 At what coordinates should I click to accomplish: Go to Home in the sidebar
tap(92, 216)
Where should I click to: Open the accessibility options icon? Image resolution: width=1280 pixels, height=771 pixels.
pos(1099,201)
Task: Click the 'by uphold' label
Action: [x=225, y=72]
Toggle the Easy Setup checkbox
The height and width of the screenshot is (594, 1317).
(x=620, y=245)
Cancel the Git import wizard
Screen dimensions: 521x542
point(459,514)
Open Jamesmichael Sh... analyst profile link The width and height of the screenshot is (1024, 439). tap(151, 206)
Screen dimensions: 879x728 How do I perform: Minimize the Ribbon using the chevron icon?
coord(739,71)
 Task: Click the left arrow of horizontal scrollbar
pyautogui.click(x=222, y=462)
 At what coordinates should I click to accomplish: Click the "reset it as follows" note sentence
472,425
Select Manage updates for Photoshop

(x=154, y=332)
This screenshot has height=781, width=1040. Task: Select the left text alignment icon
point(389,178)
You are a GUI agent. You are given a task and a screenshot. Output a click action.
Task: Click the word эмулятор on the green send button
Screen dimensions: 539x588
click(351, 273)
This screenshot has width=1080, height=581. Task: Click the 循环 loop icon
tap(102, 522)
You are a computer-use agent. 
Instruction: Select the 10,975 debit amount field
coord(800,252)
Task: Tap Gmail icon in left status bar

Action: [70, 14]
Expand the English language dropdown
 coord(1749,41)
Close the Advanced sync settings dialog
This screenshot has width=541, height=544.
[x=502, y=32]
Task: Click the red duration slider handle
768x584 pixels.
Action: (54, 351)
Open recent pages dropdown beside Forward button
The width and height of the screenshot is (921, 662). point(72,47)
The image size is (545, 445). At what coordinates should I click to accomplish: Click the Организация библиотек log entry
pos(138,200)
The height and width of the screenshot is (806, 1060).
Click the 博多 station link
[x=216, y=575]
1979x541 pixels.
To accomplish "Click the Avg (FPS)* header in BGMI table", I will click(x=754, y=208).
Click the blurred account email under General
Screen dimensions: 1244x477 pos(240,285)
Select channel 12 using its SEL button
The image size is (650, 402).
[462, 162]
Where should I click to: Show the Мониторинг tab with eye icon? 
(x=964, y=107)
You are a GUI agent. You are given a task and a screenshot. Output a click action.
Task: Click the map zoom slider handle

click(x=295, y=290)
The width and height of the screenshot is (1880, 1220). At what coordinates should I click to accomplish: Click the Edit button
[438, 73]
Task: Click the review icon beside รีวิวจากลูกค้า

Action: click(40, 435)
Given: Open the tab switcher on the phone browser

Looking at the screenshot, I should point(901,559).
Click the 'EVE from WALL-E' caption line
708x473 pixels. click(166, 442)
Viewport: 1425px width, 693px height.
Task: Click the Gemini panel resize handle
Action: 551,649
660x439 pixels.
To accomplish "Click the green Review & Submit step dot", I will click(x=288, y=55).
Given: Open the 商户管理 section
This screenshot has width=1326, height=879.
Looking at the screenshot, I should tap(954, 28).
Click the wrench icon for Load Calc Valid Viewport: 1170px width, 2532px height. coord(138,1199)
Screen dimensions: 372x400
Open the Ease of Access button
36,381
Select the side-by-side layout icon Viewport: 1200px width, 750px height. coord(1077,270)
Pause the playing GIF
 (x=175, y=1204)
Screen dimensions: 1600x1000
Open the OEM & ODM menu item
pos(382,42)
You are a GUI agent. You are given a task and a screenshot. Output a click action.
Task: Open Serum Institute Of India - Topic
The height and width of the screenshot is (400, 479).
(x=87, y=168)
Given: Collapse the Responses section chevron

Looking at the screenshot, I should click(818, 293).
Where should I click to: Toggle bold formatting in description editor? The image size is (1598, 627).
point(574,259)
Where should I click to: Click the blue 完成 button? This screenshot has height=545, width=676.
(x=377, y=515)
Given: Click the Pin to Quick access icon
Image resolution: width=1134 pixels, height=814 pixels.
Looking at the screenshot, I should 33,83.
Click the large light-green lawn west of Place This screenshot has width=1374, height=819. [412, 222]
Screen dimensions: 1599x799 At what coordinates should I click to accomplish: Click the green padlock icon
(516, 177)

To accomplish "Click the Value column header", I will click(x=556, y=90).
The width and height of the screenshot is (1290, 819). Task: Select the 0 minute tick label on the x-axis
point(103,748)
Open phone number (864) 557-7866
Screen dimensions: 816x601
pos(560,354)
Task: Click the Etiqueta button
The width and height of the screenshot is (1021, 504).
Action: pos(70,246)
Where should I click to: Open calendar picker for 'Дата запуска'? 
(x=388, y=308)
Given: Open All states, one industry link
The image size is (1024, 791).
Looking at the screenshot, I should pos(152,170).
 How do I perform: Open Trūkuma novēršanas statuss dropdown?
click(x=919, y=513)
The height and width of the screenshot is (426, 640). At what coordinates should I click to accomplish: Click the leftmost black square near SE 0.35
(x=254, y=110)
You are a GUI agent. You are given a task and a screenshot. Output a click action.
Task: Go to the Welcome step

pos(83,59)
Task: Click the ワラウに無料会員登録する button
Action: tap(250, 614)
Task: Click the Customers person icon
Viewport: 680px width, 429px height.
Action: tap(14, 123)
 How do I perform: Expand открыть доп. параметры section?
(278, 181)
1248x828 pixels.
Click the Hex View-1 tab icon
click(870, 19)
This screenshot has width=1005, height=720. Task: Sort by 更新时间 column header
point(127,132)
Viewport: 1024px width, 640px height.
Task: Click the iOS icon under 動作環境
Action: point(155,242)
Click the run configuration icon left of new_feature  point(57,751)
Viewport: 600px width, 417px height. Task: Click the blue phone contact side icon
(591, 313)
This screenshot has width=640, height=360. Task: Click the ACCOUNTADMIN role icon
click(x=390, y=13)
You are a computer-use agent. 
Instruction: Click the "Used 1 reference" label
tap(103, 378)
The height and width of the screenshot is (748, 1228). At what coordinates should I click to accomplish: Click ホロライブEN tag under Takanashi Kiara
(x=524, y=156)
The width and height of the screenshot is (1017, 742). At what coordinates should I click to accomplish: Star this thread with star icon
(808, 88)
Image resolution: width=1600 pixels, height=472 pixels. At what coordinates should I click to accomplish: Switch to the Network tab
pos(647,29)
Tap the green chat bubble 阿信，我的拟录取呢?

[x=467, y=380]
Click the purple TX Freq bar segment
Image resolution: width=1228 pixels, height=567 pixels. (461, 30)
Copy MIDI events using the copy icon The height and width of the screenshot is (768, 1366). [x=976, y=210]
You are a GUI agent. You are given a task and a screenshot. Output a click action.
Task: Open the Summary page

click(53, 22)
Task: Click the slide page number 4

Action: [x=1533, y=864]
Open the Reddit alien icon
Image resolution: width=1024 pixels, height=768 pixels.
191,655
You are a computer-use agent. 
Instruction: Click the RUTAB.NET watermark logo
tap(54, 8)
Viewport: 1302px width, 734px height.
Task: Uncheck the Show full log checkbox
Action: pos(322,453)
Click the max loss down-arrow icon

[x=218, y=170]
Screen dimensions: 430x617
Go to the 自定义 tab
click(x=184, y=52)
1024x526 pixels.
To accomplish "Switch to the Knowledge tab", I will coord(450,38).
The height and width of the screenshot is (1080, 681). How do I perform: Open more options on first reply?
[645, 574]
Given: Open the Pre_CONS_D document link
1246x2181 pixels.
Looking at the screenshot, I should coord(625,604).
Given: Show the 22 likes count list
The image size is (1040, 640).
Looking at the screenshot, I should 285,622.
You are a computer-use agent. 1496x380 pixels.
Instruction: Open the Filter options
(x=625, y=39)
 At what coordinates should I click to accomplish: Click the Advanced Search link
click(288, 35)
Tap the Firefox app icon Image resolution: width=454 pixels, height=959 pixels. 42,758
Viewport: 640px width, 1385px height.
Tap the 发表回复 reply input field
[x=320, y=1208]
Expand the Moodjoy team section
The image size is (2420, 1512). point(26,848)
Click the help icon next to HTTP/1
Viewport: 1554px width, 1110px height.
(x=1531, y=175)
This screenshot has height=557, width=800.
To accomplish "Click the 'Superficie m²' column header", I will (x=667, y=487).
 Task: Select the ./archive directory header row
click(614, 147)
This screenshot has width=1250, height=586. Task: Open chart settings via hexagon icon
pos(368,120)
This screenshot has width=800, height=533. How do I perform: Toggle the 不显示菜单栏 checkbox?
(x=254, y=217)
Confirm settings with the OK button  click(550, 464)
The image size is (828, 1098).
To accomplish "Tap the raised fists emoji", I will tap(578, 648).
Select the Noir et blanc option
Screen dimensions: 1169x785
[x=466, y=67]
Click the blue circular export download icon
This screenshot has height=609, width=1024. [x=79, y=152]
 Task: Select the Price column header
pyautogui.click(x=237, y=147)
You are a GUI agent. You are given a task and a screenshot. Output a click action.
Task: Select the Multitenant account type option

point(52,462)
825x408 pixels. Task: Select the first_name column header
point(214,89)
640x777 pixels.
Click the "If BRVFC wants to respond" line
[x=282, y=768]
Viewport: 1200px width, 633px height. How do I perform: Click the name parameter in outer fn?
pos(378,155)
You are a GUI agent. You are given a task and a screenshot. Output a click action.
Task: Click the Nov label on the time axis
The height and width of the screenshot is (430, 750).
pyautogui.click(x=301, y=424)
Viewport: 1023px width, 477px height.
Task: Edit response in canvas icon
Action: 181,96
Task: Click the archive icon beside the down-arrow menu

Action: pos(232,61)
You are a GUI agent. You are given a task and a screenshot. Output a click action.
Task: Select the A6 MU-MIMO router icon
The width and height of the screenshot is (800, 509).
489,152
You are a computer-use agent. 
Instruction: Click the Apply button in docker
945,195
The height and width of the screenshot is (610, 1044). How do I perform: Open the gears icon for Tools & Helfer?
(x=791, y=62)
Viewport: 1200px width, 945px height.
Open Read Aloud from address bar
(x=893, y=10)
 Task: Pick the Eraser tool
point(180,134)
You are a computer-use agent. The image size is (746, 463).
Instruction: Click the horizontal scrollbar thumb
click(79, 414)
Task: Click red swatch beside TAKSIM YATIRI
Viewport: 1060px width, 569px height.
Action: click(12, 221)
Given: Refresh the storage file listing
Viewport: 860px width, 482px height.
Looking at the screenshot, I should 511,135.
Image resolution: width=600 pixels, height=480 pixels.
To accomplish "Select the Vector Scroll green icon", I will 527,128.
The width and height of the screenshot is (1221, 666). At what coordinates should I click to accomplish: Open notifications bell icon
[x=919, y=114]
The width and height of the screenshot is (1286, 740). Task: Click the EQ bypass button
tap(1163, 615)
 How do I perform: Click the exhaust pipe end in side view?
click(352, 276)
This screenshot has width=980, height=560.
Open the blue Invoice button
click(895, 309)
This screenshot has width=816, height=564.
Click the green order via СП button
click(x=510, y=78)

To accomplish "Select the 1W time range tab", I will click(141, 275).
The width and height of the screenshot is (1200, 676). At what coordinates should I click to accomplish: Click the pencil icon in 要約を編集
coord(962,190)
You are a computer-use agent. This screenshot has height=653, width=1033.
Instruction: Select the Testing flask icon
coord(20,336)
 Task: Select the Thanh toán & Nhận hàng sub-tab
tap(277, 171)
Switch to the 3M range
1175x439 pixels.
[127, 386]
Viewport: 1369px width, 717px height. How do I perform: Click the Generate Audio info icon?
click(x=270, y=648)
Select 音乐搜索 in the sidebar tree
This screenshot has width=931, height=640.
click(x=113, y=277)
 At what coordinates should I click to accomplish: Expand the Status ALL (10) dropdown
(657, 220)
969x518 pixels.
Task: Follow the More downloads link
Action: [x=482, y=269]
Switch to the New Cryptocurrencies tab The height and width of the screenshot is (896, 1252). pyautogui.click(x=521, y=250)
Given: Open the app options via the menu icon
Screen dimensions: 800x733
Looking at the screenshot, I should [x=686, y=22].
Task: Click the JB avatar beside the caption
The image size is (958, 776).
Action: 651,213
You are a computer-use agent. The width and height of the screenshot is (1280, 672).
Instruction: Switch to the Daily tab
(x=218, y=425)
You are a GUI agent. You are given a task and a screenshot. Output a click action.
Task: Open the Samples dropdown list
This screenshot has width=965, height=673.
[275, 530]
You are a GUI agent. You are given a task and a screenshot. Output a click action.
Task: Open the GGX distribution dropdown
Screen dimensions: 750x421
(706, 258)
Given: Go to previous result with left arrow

→ **WHAT YOU ARE ASKED TO DO**
Sift the material for lines that include the word "range", and copy each one.

→ **RESPONSE FOR THIS EXERCISE**
To accomplish "Select the 1W time range tab", I will click(141, 275).
Switch to the 3M range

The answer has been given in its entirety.